Enger Blick, weiter Horizont

Ein­kaufs­stra­ßen? Ziga­ret­ten­stan­gen hor­ten­de Spa­ni­er? Voll­ge­stopf­te Stra­ßen? Sehe ich erst mal alles gar nicht, als ich in Andor­ra ankom­me. Statt­des­sen – Ber­ge, in jede Rich­tung. Tie­fes Grün, durch­bro­chen von ein paar Fel­sen und weiß getünch­ten Spit­zen. Der Blick ist eng, die Schat­ten lang, man fühlt sich direkt gebor­gen. Aus dem Hotel­fens­ter schaut man auf dun­kel­grü­nen Wald, ein Baum neben dem ande­ren, end­los, und schläft ein mit Fluss­rau­schen im Ohr.

Ein Gefühl wie mit­ten im Nir­gend­wo, abge­schot­tet von der Außen­welt. Wie soll es auch voll wir­ken, wenn die größ­te Stadt des Lan­des 22.000 Ein­woh­ner hat und damit mehr als ein Vier­tel der Bevöl­ke­rung umfasst? Dafür kom­men auf unter 80.000 Ein­woh­ner 65 Gip­fel über 2.000 Meter. Der nied­rigs­te Punkt im Land liegt mehr als dop­pelt so hoch wie der höchs­te Punkt der Nie­der­lan­de.

Wandern in Andorra

Klingt nach einem rich­ti­gen Wan­der­pa­ra­dies, und man muss die Men­schen hier wirk­lich dar­um benei­den, wie schnell sie in den Ber­gen sind. Nach Aus­sichts­punk­ten und Pan­ora­ma­rou­ten muss man sich hier nicht rich­ten, die lie­gen ganz von allei­ne auf dem Weg. Auf unse­rer Wan­de­rung durch das Tal von Madriu-Pera­fita-Clar­or haben wir erst ein­mal den Blick über die Haupt­stadt Andor­ra La Vel­la – und auf das Kunst­werk »Sóm« von Marc Sel­larès, das für das »Land Art«-Festival mit Stoff­bah­nen auf einen Hang gespannt wur­de und die Flücht­lin­ge wür­digt, die im ver­gan­ge­nen Jahr­hun­dert in Andor­ra Zuflucht gefun­den haben. Zum zwei­ten Mal wer­den die­sen Som­mer in Andor­ra Kunst und Natur mit­ein­an­der ver­bun­den, 50 Wer­ke wer­den bis zum 28. Juli aus­ge­stellt. Ich find’s groß­ar­tig – in wel­chem Land soll­te das auch bes­ser gehen, als in Andor­ra, wo die Berg­hän­ge die span­nends­ten Lein­wän­de dar­stel­len?

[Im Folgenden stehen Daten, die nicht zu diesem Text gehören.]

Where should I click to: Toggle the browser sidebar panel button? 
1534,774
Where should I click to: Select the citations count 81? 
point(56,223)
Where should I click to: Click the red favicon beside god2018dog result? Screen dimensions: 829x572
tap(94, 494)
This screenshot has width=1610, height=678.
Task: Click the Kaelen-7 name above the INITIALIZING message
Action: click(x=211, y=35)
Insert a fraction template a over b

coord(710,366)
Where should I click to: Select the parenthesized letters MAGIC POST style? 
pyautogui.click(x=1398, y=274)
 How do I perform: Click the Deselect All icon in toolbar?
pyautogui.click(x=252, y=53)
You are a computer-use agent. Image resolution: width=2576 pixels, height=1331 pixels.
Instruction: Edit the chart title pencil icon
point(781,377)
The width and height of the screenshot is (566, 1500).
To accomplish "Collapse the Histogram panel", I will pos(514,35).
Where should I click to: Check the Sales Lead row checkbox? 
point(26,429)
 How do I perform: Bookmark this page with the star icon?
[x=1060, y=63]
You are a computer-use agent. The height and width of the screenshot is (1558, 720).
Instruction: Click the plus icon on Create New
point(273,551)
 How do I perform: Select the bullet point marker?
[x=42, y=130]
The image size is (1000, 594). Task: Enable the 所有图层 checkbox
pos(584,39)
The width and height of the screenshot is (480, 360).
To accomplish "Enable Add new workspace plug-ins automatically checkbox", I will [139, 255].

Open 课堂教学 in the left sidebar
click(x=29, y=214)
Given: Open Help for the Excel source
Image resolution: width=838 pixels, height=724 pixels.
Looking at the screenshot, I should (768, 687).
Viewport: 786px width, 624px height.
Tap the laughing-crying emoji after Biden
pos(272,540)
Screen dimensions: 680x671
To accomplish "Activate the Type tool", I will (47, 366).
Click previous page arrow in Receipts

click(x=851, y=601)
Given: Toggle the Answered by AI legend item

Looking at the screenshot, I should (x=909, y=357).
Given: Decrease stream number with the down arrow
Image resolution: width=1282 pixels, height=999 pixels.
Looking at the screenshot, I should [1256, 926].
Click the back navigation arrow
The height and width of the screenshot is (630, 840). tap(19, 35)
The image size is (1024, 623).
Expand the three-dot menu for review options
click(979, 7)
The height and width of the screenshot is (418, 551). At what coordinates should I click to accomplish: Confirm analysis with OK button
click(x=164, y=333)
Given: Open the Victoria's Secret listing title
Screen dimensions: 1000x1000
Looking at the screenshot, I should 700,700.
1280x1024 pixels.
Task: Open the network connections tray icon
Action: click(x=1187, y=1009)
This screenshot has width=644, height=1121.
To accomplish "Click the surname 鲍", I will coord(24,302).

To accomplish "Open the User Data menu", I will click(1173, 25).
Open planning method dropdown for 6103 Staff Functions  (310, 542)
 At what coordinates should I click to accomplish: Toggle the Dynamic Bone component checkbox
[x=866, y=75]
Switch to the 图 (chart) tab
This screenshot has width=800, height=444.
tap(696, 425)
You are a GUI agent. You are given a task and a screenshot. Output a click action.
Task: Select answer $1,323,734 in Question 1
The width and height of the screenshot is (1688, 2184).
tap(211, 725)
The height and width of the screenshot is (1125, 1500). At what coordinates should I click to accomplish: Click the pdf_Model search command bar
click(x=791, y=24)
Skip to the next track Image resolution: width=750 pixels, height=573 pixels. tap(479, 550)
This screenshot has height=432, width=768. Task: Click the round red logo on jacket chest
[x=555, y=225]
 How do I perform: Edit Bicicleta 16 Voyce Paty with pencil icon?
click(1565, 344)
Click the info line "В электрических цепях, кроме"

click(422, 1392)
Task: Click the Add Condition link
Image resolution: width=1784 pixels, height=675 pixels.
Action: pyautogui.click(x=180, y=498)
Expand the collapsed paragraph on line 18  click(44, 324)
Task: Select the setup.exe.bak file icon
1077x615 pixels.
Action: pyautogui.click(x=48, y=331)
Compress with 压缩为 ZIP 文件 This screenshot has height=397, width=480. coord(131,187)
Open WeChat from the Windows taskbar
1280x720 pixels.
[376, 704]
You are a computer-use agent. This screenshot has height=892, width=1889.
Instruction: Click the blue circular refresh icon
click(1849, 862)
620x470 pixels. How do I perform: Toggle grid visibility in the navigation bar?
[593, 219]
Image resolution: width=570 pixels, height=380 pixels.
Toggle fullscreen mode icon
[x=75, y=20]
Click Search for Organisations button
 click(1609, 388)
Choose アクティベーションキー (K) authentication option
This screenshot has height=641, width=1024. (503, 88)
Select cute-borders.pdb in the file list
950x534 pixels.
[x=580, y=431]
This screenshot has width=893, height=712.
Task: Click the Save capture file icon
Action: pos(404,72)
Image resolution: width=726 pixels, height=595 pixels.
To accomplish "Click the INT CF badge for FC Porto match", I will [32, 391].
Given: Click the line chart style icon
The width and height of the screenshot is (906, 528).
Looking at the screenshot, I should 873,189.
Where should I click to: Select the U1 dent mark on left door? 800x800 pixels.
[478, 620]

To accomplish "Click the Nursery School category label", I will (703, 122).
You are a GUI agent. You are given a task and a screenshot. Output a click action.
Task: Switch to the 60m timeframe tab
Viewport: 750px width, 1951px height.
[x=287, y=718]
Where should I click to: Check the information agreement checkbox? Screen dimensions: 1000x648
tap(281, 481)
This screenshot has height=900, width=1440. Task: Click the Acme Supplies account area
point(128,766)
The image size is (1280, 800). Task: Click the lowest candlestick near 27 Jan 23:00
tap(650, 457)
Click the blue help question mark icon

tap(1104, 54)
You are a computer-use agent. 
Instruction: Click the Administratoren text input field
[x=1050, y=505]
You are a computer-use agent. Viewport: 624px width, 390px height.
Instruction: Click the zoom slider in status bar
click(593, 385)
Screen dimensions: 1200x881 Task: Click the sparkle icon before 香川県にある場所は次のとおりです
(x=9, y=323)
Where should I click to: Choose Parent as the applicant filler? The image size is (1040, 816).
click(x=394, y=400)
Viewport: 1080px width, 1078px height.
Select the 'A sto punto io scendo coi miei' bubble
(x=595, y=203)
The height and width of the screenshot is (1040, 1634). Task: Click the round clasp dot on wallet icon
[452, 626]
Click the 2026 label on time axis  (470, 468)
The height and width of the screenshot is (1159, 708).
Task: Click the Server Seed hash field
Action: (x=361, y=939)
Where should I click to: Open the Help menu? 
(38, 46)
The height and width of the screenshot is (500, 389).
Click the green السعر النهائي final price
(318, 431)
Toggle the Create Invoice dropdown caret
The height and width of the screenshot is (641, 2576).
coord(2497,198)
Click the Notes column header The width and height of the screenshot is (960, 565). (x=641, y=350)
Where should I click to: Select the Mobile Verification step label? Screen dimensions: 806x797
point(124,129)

Schnell sind wir mit­ten in der Natur, fol­gen dem Wan­der­weg durch den Wald berg­auf, bevor wir abstei­gen in Rich­tung eini­ger klei­ner Hüt­ten, die frü­her von Schä­fern benutzt wur­den. Inzwi­schen restau­riert, kön­nen sie nicht nur ange­se­hen wer­den, son­dern ste­hen teils auch als Schutz­hüt­ten für Über­nach­tun­gen zur Ver­fü­gung. Über­all auf den Wie­sen im Tal summt und blüht es, Schmet­ter­lin­ge flat­tern um uns her­um, neben uns fließt ein Bach ent­lang – Ber­gi­dyl­le, wie sie im Buche steht.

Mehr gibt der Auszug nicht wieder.